### Problem statement
Copy the stretch of the Samudra-class vessel article from "The Samudra-class Pollution" through "Intering anti-roll stabilization." word for word.

### Source document
========================================================================

The Samudra-class Pollution Control Vessel is a class of three vessels built by the ABG Shipyard in Gujarat for Indian Coast Guard.

Design
The ships have been designed by Rolls-Royce Holdings and have the type number UT 517. The vessels are 94 meters long, with a displacement of 3300 tons and maximum draught of 4.5 meters. The vessels are designed to attain speed of 20.5 knots. They have an endurance of 6500 nautical miles at economical speed and can stay at sea for 20 days. The ships are manned by 10 officers and 100 sailors specialized in various streams.

Power and propulsion
Each vessel is fitted with two Rolls-Royce supplied Bergen B32 diesel engines, two Kamewa Ulstein propeller plants, an Ulstein Aquamaster thruster, Tenfjord steering gear, an Ulstein rudder, Rauma Brattvaag deck machinery, Ulstein automation system and switchboards and Intering anti-roll stabilization.
Its anti roll stabilization system is the first to be incorporated on a coast guard vessel built in India. Other major features of vessels are Integrated Platform Management System (IPMS) and its Dynamic Positioning System enabling the vessel to be maneuvered in restricted areas with precision.

Pollution control equipment
The equipment on board is used for containment, recovery, separation and dispersal of pollutants. High tech control systems enable simultaneous tasks to be performed by a single operator. The vessel is fitted with latest pollution control equipment including two rigid sweeping arms enabling it to contain oil spill whilst in motion. An advanced software would assist in predicting the spread of the complex oil spill pattern. The vessel is designed to recover the lightest to the most viscous oil at the rate of 300 tons per hour. The contaminated water can be pumped on board and analysed in a laboratory. The oil can then be separated and held in storage tanks of 300 tonnes capacity or 1000 tonnes in inflatable barges which can be towed behind the vessel to free up deck space. The vessel is also equipped with fire fighting and salvage systems.

Secondary role

The secondary role includes peacetime patrolling, firefighting and salvage. For maritime law enforcement, EEZ surveillance, anti smuggling, fishery protection, search & rescue and high speed interdiction it is equipped with CRN 91 Naval Gun, light helicopter, five High Speed Boats and four Water Scooters.  An Infra Red Surveillance System is also installed on-board providing additional capability for the ship's crew to detect targets in the night.  The vessels are also equipped with fire fighting and salvage systems.

========================================================================

### Source excerpt
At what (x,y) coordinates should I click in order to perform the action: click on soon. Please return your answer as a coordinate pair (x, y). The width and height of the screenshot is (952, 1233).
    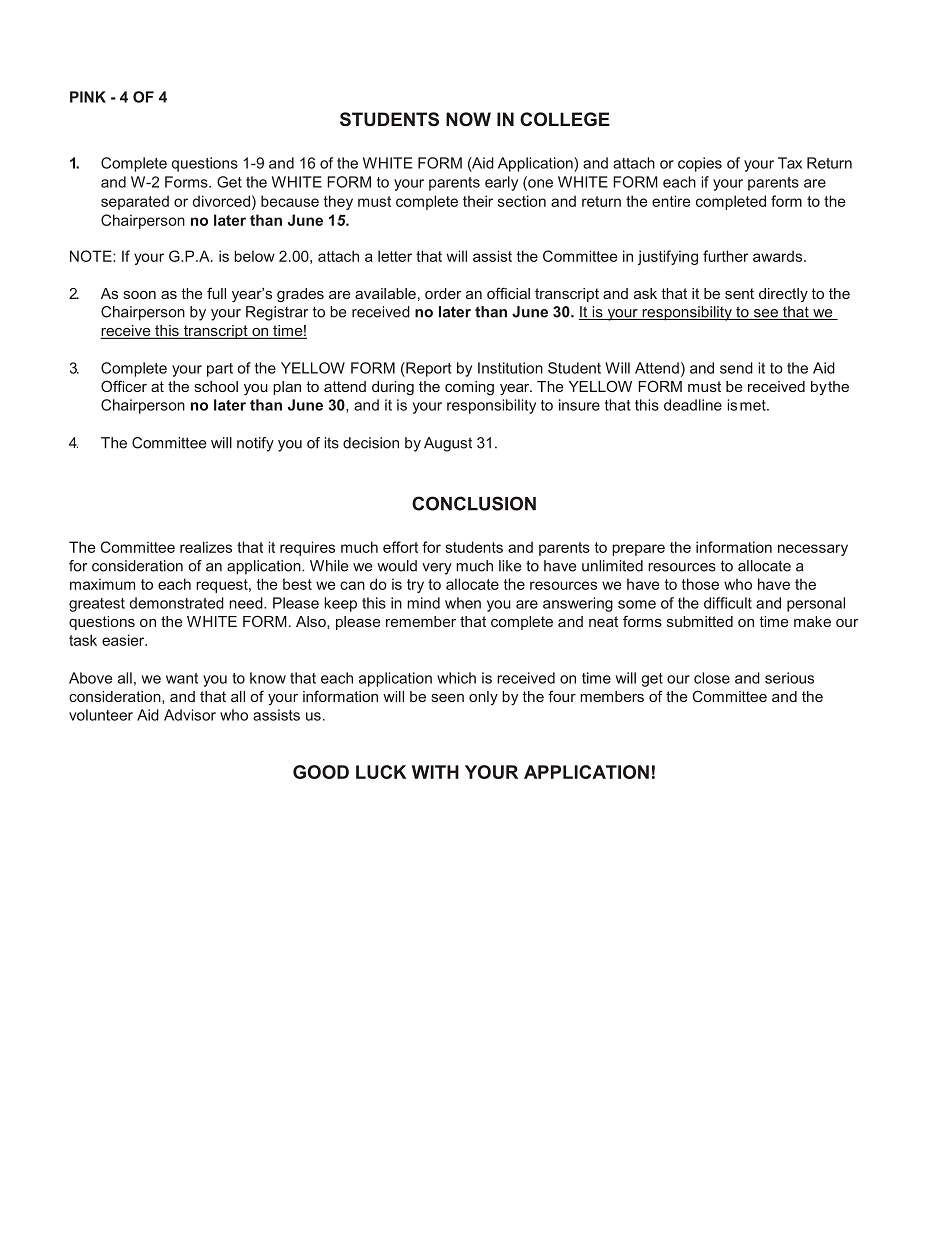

========================================================================

### Response to the exercise
The Samudra-class Pollution Control Vessel is a class of three vessels built by the ABG Shipyard in Gujarat for Indian Coast Guard.

Design
The ships have been designed by Rolls-Royce Holdings and have the type number UT 517. The vessels are 94 meters long, with a displacement of 3300 tons and maximum draught of 4.5 meters. The vessels are designed to attain speed of 20.5 knots. They have an endurance of 6500 nautical miles at economical speed and can stay at sea for 20 days. The ships are manned by 10 officers and 100 sailors specialized in various streams.

Power and propulsion
Each vessel is fitted with two Rolls-Royce supplied Bergen B32 diesel engines, two Kamewa Ulstein propeller plants, an Ulstein Aquamaster thruster, Tenfjord steering gear, an Ulstein rudder, Rauma Brattvaag deck machinery, Ulstein automation system and switchboards and Intering anti-roll stabilization.